Please reproduce the following lines word for word.

▶ **INPUT ROWS**:
******
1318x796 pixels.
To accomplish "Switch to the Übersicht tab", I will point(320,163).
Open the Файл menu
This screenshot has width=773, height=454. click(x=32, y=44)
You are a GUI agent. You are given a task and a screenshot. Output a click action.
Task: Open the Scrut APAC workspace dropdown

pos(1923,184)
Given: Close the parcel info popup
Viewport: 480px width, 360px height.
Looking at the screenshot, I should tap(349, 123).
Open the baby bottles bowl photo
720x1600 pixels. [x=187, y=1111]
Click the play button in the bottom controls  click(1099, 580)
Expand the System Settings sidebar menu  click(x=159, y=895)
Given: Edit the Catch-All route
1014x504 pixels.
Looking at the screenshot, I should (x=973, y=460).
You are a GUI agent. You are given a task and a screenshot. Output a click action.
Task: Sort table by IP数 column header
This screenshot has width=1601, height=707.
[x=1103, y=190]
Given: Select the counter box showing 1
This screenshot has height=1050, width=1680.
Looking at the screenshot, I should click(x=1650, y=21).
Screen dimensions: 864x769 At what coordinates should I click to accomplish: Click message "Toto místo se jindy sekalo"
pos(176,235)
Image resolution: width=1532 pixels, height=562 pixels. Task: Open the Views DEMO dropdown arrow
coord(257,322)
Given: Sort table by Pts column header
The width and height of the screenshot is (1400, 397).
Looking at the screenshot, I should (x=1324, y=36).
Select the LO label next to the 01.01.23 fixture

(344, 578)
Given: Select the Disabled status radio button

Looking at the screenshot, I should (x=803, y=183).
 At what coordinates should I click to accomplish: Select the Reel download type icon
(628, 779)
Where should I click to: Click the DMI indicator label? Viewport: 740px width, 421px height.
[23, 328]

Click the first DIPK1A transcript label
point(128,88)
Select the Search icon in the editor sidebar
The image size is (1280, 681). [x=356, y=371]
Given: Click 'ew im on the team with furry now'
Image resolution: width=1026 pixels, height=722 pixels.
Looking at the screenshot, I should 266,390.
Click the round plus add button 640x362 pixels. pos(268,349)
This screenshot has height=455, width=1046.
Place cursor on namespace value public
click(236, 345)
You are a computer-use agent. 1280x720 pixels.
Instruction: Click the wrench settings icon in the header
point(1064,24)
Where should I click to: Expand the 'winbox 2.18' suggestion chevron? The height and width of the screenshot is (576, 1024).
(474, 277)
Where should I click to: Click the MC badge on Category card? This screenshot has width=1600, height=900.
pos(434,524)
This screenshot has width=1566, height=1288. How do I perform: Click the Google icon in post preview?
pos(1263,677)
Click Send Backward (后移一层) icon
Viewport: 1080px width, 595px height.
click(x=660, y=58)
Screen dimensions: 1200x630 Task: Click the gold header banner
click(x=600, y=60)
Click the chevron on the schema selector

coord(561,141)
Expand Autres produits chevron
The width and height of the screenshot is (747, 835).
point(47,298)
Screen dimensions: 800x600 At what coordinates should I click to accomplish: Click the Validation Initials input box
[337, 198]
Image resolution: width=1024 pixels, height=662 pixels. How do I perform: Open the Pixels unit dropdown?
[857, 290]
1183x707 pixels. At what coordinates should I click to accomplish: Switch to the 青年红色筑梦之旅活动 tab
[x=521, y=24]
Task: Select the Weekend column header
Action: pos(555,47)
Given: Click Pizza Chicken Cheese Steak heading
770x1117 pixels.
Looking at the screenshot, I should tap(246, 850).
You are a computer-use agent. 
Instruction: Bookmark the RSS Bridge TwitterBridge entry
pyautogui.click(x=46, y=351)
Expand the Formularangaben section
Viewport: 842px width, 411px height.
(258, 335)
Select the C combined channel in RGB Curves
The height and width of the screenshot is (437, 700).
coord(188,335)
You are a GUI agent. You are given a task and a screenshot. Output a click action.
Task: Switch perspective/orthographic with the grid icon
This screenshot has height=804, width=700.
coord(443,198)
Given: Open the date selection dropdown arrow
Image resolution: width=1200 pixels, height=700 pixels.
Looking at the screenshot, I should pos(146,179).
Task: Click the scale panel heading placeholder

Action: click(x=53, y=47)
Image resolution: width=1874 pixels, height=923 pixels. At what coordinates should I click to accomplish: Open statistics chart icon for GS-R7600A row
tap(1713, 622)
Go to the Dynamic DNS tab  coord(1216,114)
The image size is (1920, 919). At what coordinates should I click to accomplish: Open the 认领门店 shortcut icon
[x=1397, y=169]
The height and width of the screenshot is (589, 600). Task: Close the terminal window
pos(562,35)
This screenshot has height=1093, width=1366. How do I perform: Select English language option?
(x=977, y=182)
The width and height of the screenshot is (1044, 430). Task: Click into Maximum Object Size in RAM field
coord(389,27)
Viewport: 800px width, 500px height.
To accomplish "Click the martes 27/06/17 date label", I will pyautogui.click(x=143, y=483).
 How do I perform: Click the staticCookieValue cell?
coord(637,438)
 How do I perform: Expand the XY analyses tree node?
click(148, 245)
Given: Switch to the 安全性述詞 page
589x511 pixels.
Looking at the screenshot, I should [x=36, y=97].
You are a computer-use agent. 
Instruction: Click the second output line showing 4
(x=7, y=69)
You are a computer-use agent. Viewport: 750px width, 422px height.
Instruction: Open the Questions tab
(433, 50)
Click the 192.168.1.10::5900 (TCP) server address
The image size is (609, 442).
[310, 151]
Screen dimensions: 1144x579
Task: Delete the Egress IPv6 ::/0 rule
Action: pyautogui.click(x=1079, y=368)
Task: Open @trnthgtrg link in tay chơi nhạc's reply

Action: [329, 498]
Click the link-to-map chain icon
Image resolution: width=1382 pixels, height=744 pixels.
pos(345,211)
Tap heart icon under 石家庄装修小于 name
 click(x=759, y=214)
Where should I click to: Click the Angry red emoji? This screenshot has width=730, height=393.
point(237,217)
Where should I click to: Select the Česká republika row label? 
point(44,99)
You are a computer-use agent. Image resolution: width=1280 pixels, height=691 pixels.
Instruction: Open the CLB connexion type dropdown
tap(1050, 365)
******
▶ **CORRECT RESPONSE**:
1318x796 pixels.
To accomplish "Switch to the Übersicht tab", I will point(320,163).
Open the Файл menu
This screenshot has width=773, height=454. click(x=32, y=44)
You are a GUI agent. You are given a task and a screenshot. Output a click action.
Task: Open the Scrut APAC workspace dropdown

pos(1923,184)
Given: Close the parcel info popup
Viewport: 480px width, 360px height.
Looking at the screenshot, I should tap(349, 123).
Open the baby bottles bowl photo
720x1600 pixels. [x=187, y=1111]
Click the play button in the bottom controls  click(1099, 580)
Expand the System Settings sidebar menu  click(x=159, y=895)
Given: Edit the Catch-All route
1014x504 pixels.
Looking at the screenshot, I should (x=973, y=460).
You are a GUI agent. You are given a task and a screenshot. Output a click action.
Task: Sort table by IP数 column header
This screenshot has width=1601, height=707.
[x=1103, y=190]
Given: Select the counter box showing 1
This screenshot has height=1050, width=1680.
Looking at the screenshot, I should click(x=1650, y=21).
Screen dimensions: 864x769 At what coordinates should I click to accomplish: Click message "Toto místo se jindy sekalo"
pos(176,235)
Image resolution: width=1532 pixels, height=562 pixels. Task: Open the Views DEMO dropdown arrow
coord(257,322)
Given: Sort table by Pts column header
The width and height of the screenshot is (1400, 397).
Looking at the screenshot, I should (x=1324, y=36).
Select the LO label next to the 01.01.23 fixture

(344, 578)
Given: Select the Disabled status radio button

Looking at the screenshot, I should (x=803, y=183).
 At what coordinates should I click to accomplish: Select the Reel download type icon
(628, 779)
Where should I click to: Click the DMI indicator label? Viewport: 740px width, 421px height.
[23, 328]

Click the first DIPK1A transcript label
point(128,88)
Select the Search icon in the editor sidebar
The image size is (1280, 681). [x=356, y=371]
Given: Click 'ew im on the team with furry now'
Image resolution: width=1026 pixels, height=722 pixels.
Looking at the screenshot, I should 266,390.
Click the round plus add button 640x362 pixels. pos(268,349)
This screenshot has height=455, width=1046.
Place cursor on namespace value public
click(236, 345)
You are a computer-use agent. 1280x720 pixels.
Instruction: Click the wrench settings icon in the header
point(1064,24)
Where should I click to: Expand the 'winbox 2.18' suggestion chevron? The height and width of the screenshot is (576, 1024).
(474, 277)
Where should I click to: Click the MC badge on Category card? This screenshot has width=1600, height=900.
pos(434,524)
This screenshot has width=1566, height=1288. How do I perform: Click the Google icon in post preview?
pos(1263,677)
Click Send Backward (后移一层) icon
Viewport: 1080px width, 595px height.
click(x=660, y=58)
Screen dimensions: 1200x630 Task: Click the gold header banner
click(x=600, y=60)
Click the chevron on the schema selector

coord(561,141)
Expand Autres produits chevron
The width and height of the screenshot is (747, 835).
point(47,298)
Screen dimensions: 800x600 At what coordinates should I click to accomplish: Click the Validation Initials input box
[337, 198]
Image resolution: width=1024 pixels, height=662 pixels. How do I perform: Open the Pixels unit dropdown?
[857, 290]
1183x707 pixels. At what coordinates should I click to accomplish: Switch to the 青年红色筑梦之旅活动 tab
[x=521, y=24]
Task: Select the Weekend column header
Action: pos(555,47)
Given: Click Pizza Chicken Cheese Steak heading
770x1117 pixels.
Looking at the screenshot, I should tap(246, 850).
You are a computer-use agent. 
Instruction: Bookmark the RSS Bridge TwitterBridge entry
pyautogui.click(x=46, y=351)
Expand the Formularangaben section
Viewport: 842px width, 411px height.
(258, 335)
Select the C combined channel in RGB Curves
The height and width of the screenshot is (437, 700).
coord(188,335)
You are a GUI agent. You are given a task and a screenshot. Output a click action.
Task: Switch perspective/orthographic with the grid icon
This screenshot has height=804, width=700.
coord(443,198)
Given: Open the date selection dropdown arrow
Image resolution: width=1200 pixels, height=700 pixels.
Looking at the screenshot, I should pos(146,179).
Task: Click the scale panel heading placeholder

Action: click(x=53, y=47)
Image resolution: width=1874 pixels, height=923 pixels. At what coordinates should I click to accomplish: Open statistics chart icon for GS-R7600A row
tap(1713, 622)
Go to the Dynamic DNS tab  coord(1216,114)
The image size is (1920, 919). At what coordinates should I click to accomplish: Open the 认领门店 shortcut icon
[x=1397, y=169]
The height and width of the screenshot is (589, 600). Task: Close the terminal window
pos(562,35)
This screenshot has height=1093, width=1366. How do I perform: Select English language option?
(x=977, y=182)
The width and height of the screenshot is (1044, 430). Task: Click into Maximum Object Size in RAM field
coord(389,27)
Viewport: 800px width, 500px height.
To accomplish "Click the martes 27/06/17 date label", I will pyautogui.click(x=143, y=483).
 How do I perform: Click the staticCookieValue cell?
coord(637,438)
 How do I perform: Expand the XY analyses tree node?
click(148, 245)
Given: Switch to the 安全性述詞 page
589x511 pixels.
Looking at the screenshot, I should [x=36, y=97].
You are a computer-use agent. 
Instruction: Click the second output line showing 4
(x=7, y=69)
You are a computer-use agent. Viewport: 750px width, 422px height.
Instruction: Open the Questions tab
(433, 50)
Click the 192.168.1.10::5900 (TCP) server address
The image size is (609, 442).
[310, 151]
Screen dimensions: 1144x579
Task: Delete the Egress IPv6 ::/0 rule
Action: pyautogui.click(x=1079, y=368)
Task: Open @trnthgtrg link in tay chơi nhạc's reply

Action: [329, 498]
Click the link-to-map chain icon
Image resolution: width=1382 pixels, height=744 pixels.
pos(345,211)
Tap heart icon under 石家庄装修小于 name
 click(x=759, y=214)
Where should I click to: Click the Angry red emoji? This screenshot has width=730, height=393.
point(237,217)
Where should I click to: Select the Česká republika row label? 
point(44,99)
You are a computer-use agent. Image resolution: width=1280 pixels, height=691 pixels.
Instruction: Open the CLB connexion type dropdown
tap(1050, 365)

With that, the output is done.